St Michael’s Mount

In 1792 James Boswell, on a trip to Cornwall, made the obligatory visit to St Michael’s Mount. He was less than impressed, complaining that ‘it is a disgusting nuisance to have a parcel of low, dirty people collected there’ (in the village at its foot), with ‘a vile smell of spoiled fish and garbage lying about it’. Most visitors however took a longer perspective, admiring the Mount from a distance. The low, dirty people have, one assumes, gone, as have the rotting fish, while the garbage is now plastic. Also gone are the religious and military roles that the Mount once had.

The Mount from the seaward side through the mist

Known traditionally in Cornish as an carrek looz en cooz (the grey rock in the wood), its name refers back to the lost lands of Lyonesse, drowned by the sea. Other snippets add to the romantic connotations: some prophecies of Merlin were found on the Mount, clothes were left there for Isold, lover of Tristan, St Michael himself even made one of his three earthly appearances on this spot.

There had been some sort of church on the Mount before the Normans arrived and it had already been granted to the Abbey of its bigger mirror image, Mont St Michel in Normandy. The abbot of Mont St Michel set about building a new church on the Mount on the 1130s and staffed it with half a dozen or so Benedictine monks. By the later 1300s French priests had been replaced by English ones while the priory was seized in 1420 by the English Crown and dissolved as ‘alien’. It was then handed over to the Abbey of Syon in Middlesex. Throughout this period it had been a popular destination for pilgrims. The donations they brought with them, according to A.L.Rowse, left the Mount’s priory ‘very rich in vestments and plate’ when it was suppressed in the 1530s.

The Mount was also seen as strategically important. In the 12th century it was seized by a faction in a dispute within the English royal family and again in the 1470s when some Lancastrian rebels held it for a time. Later, in 1549, loyalist gentry took refuge for a time on the Mount during the prayer book rising. At the end of the civil wars of the 17th century, the Royalists on the Mount intended to join those at Pendennis, Falmouth, in making a final stand but they gave up after just a month.

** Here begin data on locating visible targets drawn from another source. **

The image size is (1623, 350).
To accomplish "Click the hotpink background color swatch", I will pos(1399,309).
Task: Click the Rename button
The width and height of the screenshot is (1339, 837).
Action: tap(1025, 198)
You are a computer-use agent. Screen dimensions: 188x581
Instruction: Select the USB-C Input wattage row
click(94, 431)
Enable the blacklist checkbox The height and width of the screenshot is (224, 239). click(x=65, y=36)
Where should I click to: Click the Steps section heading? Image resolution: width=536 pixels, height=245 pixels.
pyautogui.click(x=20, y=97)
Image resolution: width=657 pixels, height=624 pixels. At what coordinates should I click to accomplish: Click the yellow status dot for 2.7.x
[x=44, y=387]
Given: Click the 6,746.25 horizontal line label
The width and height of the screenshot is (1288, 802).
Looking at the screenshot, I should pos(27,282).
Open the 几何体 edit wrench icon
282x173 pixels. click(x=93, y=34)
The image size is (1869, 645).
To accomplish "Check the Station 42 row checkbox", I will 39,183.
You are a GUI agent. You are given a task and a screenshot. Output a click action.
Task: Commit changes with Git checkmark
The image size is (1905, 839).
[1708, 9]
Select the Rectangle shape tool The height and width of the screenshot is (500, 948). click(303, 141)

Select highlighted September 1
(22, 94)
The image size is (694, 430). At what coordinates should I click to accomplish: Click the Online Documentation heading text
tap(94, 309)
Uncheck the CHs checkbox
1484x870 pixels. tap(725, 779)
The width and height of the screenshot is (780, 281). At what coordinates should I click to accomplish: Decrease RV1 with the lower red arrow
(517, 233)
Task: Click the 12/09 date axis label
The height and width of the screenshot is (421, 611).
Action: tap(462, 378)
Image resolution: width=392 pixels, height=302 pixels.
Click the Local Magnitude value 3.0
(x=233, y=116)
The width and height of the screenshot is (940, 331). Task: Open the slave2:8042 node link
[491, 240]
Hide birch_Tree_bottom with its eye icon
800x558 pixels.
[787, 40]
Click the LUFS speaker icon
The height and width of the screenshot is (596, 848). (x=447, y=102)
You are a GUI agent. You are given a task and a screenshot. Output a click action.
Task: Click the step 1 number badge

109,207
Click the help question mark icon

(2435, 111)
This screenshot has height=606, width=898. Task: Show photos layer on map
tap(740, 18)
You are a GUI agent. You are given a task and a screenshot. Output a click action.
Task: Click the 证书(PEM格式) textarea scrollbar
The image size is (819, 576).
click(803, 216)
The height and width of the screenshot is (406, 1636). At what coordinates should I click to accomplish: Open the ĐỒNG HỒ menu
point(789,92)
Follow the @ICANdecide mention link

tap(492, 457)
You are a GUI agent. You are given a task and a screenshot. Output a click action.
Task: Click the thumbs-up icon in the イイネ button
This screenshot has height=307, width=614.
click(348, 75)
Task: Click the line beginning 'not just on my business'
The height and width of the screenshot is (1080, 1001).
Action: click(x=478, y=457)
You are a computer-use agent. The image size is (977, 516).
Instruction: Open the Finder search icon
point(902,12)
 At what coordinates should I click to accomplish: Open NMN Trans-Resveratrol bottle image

Turner’s drawing of the Mount in 1814

After being owned by a French abbey, then an English one, then the Crown and the absentee Cecil family who were given it in the 1500s, the Mount was finally returned into Cornish hands. The Cecils sold it on to the Bassets of Tehidy, near Camborne. but the costs of repairing its decayed fortifications during the civil wars strained the finances of the Bassets so much they had to sell it in turn to the St Aubyn family in 1659. It was the St Aubyns who added to the Mount’s buildings in the later 19th century, creating what we see now. It is now once again in the hands of a non-Cornish institution, the National Trust.